Following the failure of last school year’s S&W proposition, the Webster Groves School District has made changes to cope with the loss of expected taxpayer dollars.
From laying off staff members to cutting construction plans, the district is looking for spare change wherever it can find it. Its 2015-16 budget plan projects a savings of $1.5 million.
It’s nothing new for Webster to have cutbacks; last year the district withheld 10 percent of department budgets, eliminated a part time director’s position and increased cafeteria prices, as well as other money-saving tactics.
This year departments face another budget cutback of 5 percent while Central Office faces 10 percent.
“The idea is to keep it as far away from the students, so that you don’t feel the effects. That’s always been the goal,” communications director Cathy Vespereny said. “I think that, for instance in the high school, there’s some new faces that you aren’t seeing from these retired teachers that aren’t coming back.”
Retired positions without a replacement include a fine arts coordinator, communication arts and math teachers, a technology software coordinator and a preschool co-director.
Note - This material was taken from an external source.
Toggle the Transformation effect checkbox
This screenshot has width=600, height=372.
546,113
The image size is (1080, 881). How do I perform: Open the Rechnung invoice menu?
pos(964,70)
Because of cuts, the high school’s total staff list is four members shorter. As a result, students may notice an increase in class sizes.
Principal Jon Clark estimated student to staff ratio is up by one since last year—now 22.5:1.
“My goal is always to keep it around 22 [students],” Dr. Clark said about the ratio. “I spent a lot of time with [John] E. Thomas and counselor [Karen] Verstraete keeping that balance.”
Until another levy is passed, the district will continue making budget savings.
About whether another levy would come up, Vespereny said, “No one has talked about when we go to the voters, and that’s when we’ll have more money and be able to not have to do some of these things. We could go anytime we want, but there has been zero talk about April, and you would have to know by now because there’s certain deadlines you have to meet, as far as getting your ballot wording to the county.”
Students should not only look for what has changed in the district but what hasn’t changed.
Steger still shares a building with Computer School, Moss Field remains the football field it was last year, and Clark School’s building space holds steady.
According to Vespereny, this year’s sixth grade class is unusually large. Had Prop. W passed, sixth grade would have moved to Hixson, helping reduce its class size problem.
Vespereny said, “I think that it was too much, and I think it wasn’t that the people didn’t like what we’re doing or think we’re doing a bad job, I think they just were not ready to shell out that amount of money.”